Ekonom.
/ 195.20.110.* / 2011-03-19 17:36
Problem przede wszystkim leży w systemie edukacji i wychowaniu (w rodzinie, która nie zawsze dostatecznie interesuje się swoimi najmłodszymi, czy w wybujałych ambicjach rodziców, którzy sami nic nie osiągnęli - rodziny ustawowo nie będziemy przecież organizować):
- mamy za dużo magistrów od wszystkiego...
- mamy za mało absolwentów, którzy na prawdę są specjalistami (np.

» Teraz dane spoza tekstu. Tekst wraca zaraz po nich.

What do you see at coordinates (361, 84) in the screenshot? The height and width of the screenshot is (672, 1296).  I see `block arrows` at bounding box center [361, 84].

Akademia Krakowska była założona, żeby kształcić ówczesne kadry na potrzeby Kraju i myślę, że warto cały czas wracać do tej idei - tych kilka „kierunków zamawianych” to chyba kpina na tle obecnej masy studentów i obecnych potrzeb)
- mamy za mało osób do typowej "brudnej roboty" - jakoś nie brakuje miejsc pracy dla fachowców (dziś zaczyna to mieć wydźwięk perioratywny) z wykształceniem zawodowym - nie ma tego prestiżu, że mgr przed nazwiskiem (młody wykształcony mgr obrazi się, jak zapytam: „magister” czy "majster"), a dobry fachowiec jest w stanie zarobić na mieszkanie w czasie, gdy taki "magister" ledwo skończy studia i zacznie szukać swojego pierwszego wymarzonego etatu za najniższą krajową zupełnie marnując zdobytą wiedzę; nie wspomnę o konsekwencjach dla budżetu w postaci mniejszej ilości osób pracujących, czyli mniej kupujących, czyli mniejszym popycie wewnętrznym, czyli skracając mniejszych wpływach do budżetu i mniejszym PKB
- mamy rozleniwioną młodzież, która nijak nie zna innego spędzania czasu, jak przy komputerze (o "dobrej zabawie" przy dopalaczach, alkoholu, czy słoneczku bez zabezpieczeń zdrowotnych konsekwencjach ww nie wspomnę), która nic przydatnego w życiu nie będzie umiała, a po studiach nie będzie wiedziała, jak z nabytej wiedzy potem korzystać, a do prostszych prac będzie mieć "za dobre wykształcenie" - pomijając wszelkie badania demograficzne i tak niekorzystne dla nas to za kilka lat poza emerytami będziemy mieć armię chorowitych, nic nie umiejących, sfrustrowanych trzydziestolatków z brakiem samokrytyki i wygórowanymi wymaganiami płacowymi (obecnie to zjawisko prężnie się rozwija pod nazwą: „młodzi, wykształceni z wielkich miast...”)...
Oczywiście powyższe wywody nie dotyczą całej naszej młodzieży, ale nie trzeba być wnikliwym obserwatorem, aby zobaczyć, co się dzieje szczególnie od momentu wprowadzenia gimnazjów i chwilę później rządów radosnego liberalizmu.
Obecny brak reform z naciskiem na ułatwienia w zakładaniu działalności gospodarczej i obniżce kosztów (co mogłoby być mimo wszystko jakąś szansą dla tych młodych, wykształconych na nauczenie się wreszcie czegoś pożytecznego w życiu od starszych i bardziej doświadczonych, najczęściej o zgrozo niewykształconych „oszołomów”) pogrąża nas jeszcze bardziej.